Neither Murphy nor I had a clue what he was talking about. Surely there had to be some mistake. Murphy was about to protest, but Willoughby stopped him before he could speak. Willoughby was now hitting his stride, as though he were in a lecture hall, or a church: “I have experienced awkward moments during my time in Japan. How could it be otherwise? This is a strange country. They have their own ways of thinking and doing things. But I have never experienced anything, anything at all, to compare to the mortification I felt after watching that piece of Commie propaganda at the residence of the Japanese prime minister, who is a fine gentleman. When Prime Minister Yoshida objected most vigorously to this frontal attack on our policies, and the gross disrespect shown to the Emperor of Japan, who is worshipped by all Japanese as a deity, what could I say to the prime minister? You tell me, gentlemen. What the hell could I say to him?”

“But . . .” Murphy began.

“No buts,” said Willoughby, sounding like a headmaster who has
seen discipline go to the dogs. “Don’t you know what we’re up against? Don’t you realize how dearly that bunch of New York Reds would like to sabotage our mission?”

Maybe I was wrong, but I felt as if he were looking straight at me. I had a shrewd notion who “that bunch” might be. Instead of opening that can of worms, however, I asked Willoughby very politely which film he had seen at Prime Minister Yoshida’s residence.

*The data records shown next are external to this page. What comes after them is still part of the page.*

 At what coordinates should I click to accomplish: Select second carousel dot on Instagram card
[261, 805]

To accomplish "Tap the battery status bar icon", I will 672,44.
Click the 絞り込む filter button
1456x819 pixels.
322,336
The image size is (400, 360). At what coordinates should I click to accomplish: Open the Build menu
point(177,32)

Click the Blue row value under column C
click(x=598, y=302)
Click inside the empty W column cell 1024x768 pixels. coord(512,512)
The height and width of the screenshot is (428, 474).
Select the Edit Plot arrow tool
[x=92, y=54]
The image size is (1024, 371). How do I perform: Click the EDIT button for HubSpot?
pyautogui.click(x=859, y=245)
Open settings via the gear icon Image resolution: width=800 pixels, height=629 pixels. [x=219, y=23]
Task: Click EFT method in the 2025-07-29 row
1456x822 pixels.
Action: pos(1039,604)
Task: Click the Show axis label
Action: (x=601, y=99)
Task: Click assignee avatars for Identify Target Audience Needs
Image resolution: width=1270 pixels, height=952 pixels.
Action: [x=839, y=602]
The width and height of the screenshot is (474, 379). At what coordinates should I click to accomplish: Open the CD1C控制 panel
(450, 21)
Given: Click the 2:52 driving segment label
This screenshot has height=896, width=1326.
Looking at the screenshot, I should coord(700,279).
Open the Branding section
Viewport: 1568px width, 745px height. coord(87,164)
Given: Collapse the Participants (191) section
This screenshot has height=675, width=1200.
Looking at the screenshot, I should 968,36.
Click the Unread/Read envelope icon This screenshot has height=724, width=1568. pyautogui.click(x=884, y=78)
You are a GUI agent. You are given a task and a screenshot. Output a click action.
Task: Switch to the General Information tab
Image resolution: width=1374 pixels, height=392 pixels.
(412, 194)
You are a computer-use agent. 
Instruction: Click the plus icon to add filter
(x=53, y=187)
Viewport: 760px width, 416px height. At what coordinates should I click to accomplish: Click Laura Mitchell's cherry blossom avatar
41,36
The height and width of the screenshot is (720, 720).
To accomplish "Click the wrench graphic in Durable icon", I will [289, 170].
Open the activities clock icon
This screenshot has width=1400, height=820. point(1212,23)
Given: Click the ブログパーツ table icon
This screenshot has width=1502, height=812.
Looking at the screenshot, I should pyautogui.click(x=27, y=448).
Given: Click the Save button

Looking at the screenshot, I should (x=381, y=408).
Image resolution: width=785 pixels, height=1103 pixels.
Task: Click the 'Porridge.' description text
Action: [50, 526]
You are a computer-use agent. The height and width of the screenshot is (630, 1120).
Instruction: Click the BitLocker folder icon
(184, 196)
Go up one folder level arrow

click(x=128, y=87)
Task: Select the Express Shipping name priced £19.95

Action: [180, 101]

This made things worse. By now Willoughby had worked himself into a frenzy, spraying his immaculate desk with drops of spittle. “You dunderheads! You duffers! Don’t you feign ignorance! You not only passed this execrable picture, by the title of
Dark Times
, or something of that sort, but from what I hear you even had an active hand in it. What is it you want? A revolution in Japan? A civil war? An insurrection? Is that your idea of peace and progress? Well, it will not pass! It will not pass! The film will be withdrawn from all cinemas and banned forthwith! Murphy, you will be moved at once to another department, where you can do no more damage. I believe they still need men in our postal services. And as for you, young man, I am deeply disappointed. Worse yet, I feel you have abused my goodwill, coming to me with a recommendation from Mr. Capra, then letting your country down in this way. Capra is a fine patriot. Wait until he hears of this. There will be no more place for you in our administration. That will be all, gentlemen.”